Informatico avezzanese in fuga dall’Italia

22 Settembre 2018

La storia di Buttari: cervello precario in patria premiato in Francia per le ricerche sul calcolo parallelo

AVEZZANO. In Italia non viene apprezzato nella giusta misura, ma all’estero c’è chi intuisce le sue indiscusse capacità e gli offre subito un lavoro adeguato. È la storia di Alfredo Buttari, avezzanese di 40 anni, sposato e padre di due bambini, che è andato via dal suo Paese quando di anni ne aveva soltanto 25.
Un altro cervello in fuga che in Italia non è riuscito a trovare la giusta dimensione che gli permettesse di esprimere compiutamente le proprie qualità. Ma in altre nazioni dove vige la meritocrazia non si sono fatti scappare un elemento che sta dando prova di sé in un settore, quello dell’ingegneria informatica, che recentemente sta avendo uno sviluppo inimmaginabile solo un decennio fa.
Dopo aver frequentato il Liceo scientifico Pollione col massimo profitto, Buttari ottiene una laurea con lode, conseguita a pieni voti nel campo dell’informatica. Lavoro assicurato? Neanche per idea. Dopo tre anni di collaborazione precaria con l’università Tor Vergata di Roma, il marsicano se ne va in America (Tennessee) e a Knoxville resta per tre anni, affinando capacità già emerse prepotentemente in un settore in continua evoluzione.

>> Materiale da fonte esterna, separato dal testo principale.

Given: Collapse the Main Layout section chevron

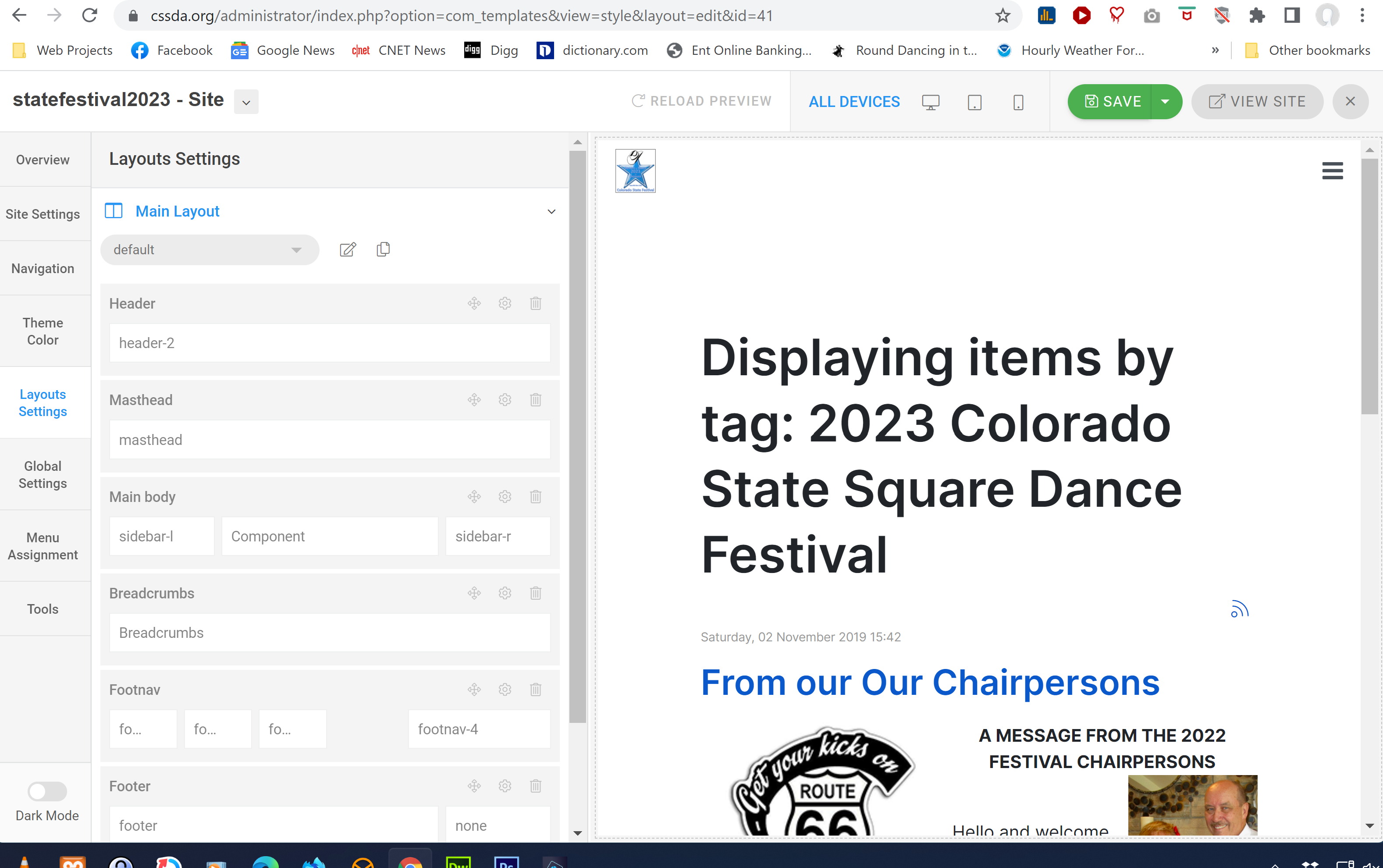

E dagli Usa in Francia, il passo è stato consequenziale. È bastato un concorso indetto dal Cnrf (omologo del nostro Consiglio nazionale delle ricerche) per entrare a far parte di un gruppo che recentemente si sta facendo apprezzare nel campo del calcolo parallelo, vale a dire in quel particolare settore che offre soluzioni laddove anche il computer più potente al mondo non sarebbe in grado di sostenere la mole di calcoli che in talune circostanze si rendono necessari.
Coautore di numerose pubblicazioni a carattere scientifico, Alfredo Buttari nei prossimi giorni discuterà una tesi davanti a una commissione scientifica internazionale per l’abilitazione a direttore di ricerca (Hdr), un importante riconoscimento in Francia e non solo.

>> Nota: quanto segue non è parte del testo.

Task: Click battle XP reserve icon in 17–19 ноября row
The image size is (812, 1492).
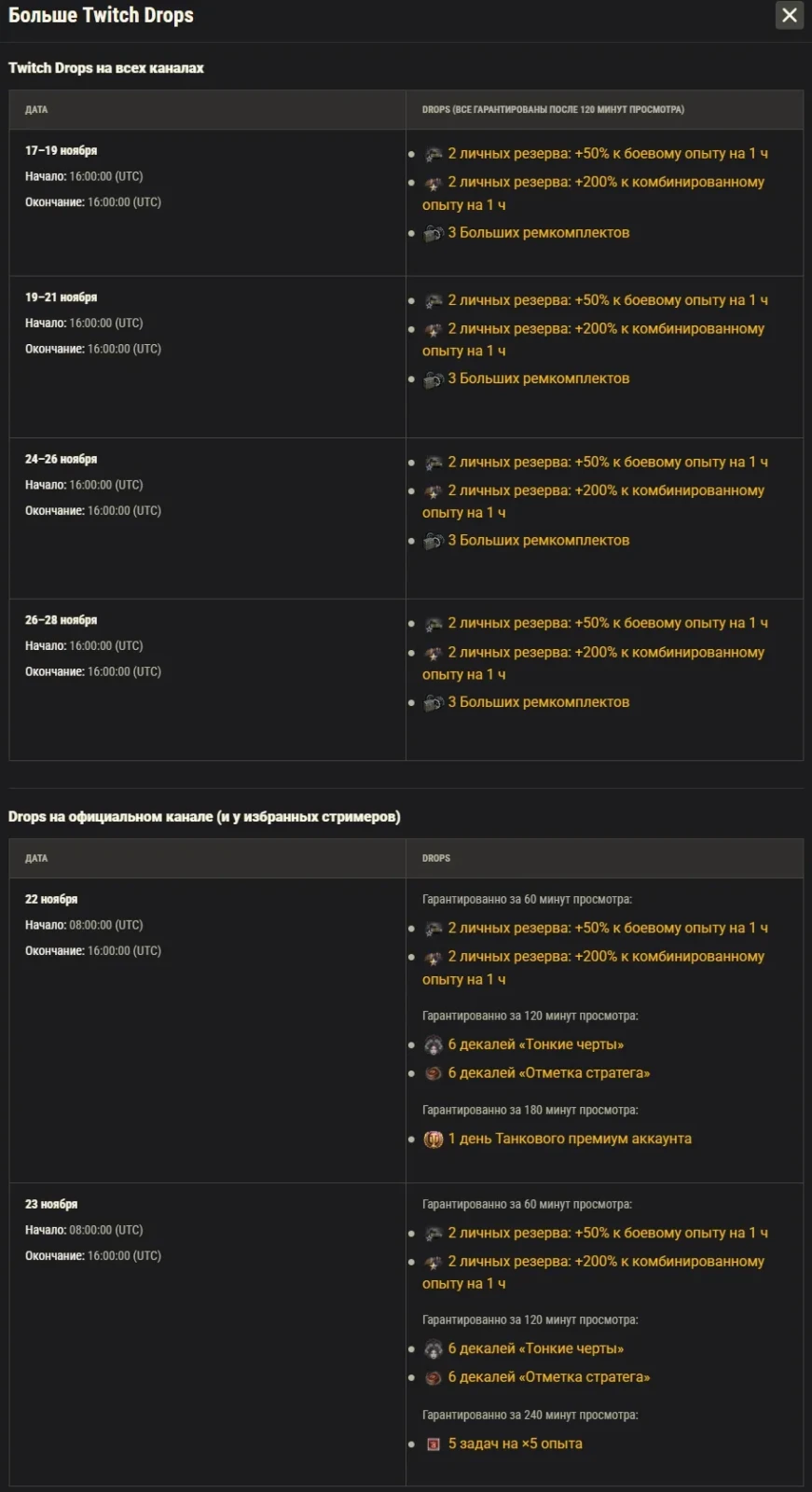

Un rimpianto per l’Italia, visto che il cervello avezzanese è andato a ingrossare la già consistente schiera di connazionali che non trovando in casa il giusto riconoscimento alle loro competenze, sono stati costretti a emigrare altrove in cerca di fortuna. Per lui Avezzano rappresenta solo qualche giorno di svago, ma tornare a casa paterna due o tre volte l’anno acuisce ancora di più quella nostalgia che inevitabilmente si impossessa di chi è consapevole di non far più parte di questa nazione. Ed è un vero peccato, perché questa emorragia di cervelli sembra non avere fine, a tutto vantaggio di altre nazioni dove i migliori vengono cooptati addirittura prima che abbiano completato il loro ciclo di studi.